APOE- ε 4 is not associated with pure-tone hearing thresholds, visual acuity or cognition, cross-sectionally or over 3 years of follow up in the Canadian Longitudinal Study on Aging

Introduction: Hearing loss and diminished visual acuity are associated with poorer cognition, but the underlying mechanisms are not understood. The apolipoprotein ( APOE ) e4 allelic variant may drive the associations. We tested whether APOE -e4 allele count (0, 1, or 2) was associated with declines in memory, executive function, pure -tone hearing threshold averages, and pinhole -corrected visual acuity among participants in the Canadian Longitudinal Study on Aging (CLSA). Methods: Multivariable linear mixed regression models were utilized to assess associations between APOE -e4 allele count and each of the outcome variables.

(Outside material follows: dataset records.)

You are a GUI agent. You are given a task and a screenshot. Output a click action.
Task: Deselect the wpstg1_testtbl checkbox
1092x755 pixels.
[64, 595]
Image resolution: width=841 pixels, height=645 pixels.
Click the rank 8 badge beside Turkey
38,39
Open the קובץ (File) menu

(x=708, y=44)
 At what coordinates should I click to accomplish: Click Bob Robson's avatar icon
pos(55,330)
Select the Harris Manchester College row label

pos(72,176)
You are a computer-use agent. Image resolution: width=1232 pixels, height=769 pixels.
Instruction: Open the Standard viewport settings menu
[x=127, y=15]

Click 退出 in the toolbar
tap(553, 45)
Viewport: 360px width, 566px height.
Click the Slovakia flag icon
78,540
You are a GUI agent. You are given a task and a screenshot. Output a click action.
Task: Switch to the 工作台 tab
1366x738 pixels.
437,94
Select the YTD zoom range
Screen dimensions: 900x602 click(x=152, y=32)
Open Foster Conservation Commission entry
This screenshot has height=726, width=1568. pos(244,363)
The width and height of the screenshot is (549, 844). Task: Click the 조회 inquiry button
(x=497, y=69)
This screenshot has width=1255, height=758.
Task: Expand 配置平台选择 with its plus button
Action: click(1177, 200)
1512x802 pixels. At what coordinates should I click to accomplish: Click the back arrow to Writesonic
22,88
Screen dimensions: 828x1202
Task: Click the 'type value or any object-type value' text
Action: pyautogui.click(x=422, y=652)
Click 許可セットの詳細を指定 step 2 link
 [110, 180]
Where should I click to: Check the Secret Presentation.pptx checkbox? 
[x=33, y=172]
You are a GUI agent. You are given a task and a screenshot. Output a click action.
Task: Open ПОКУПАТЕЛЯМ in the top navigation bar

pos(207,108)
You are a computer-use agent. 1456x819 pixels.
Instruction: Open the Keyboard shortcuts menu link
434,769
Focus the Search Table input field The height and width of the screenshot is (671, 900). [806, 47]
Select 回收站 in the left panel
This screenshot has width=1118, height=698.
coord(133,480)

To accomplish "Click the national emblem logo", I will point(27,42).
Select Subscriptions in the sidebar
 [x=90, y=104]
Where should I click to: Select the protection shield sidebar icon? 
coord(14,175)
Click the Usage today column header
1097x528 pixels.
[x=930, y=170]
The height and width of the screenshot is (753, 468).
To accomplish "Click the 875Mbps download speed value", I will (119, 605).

For each main effects model, interactions between APOE -e4 and sex and age group (45-54-, 55-64-, 65-74-, and 75-85 years) respectively, were analyzed. Results: Significant associations were not observed in main effects models. Models including APOE- e4 * age (but not APOE- e4 * sex) interaction terms better fit the data compared to main effects models. In age group -stratified models, however, there were minimal differences in effect estimates according to allele count. Conclusion: APOE -e4 allele count does not appear to be a common cause of sensory -cognitive associations in this large cohort.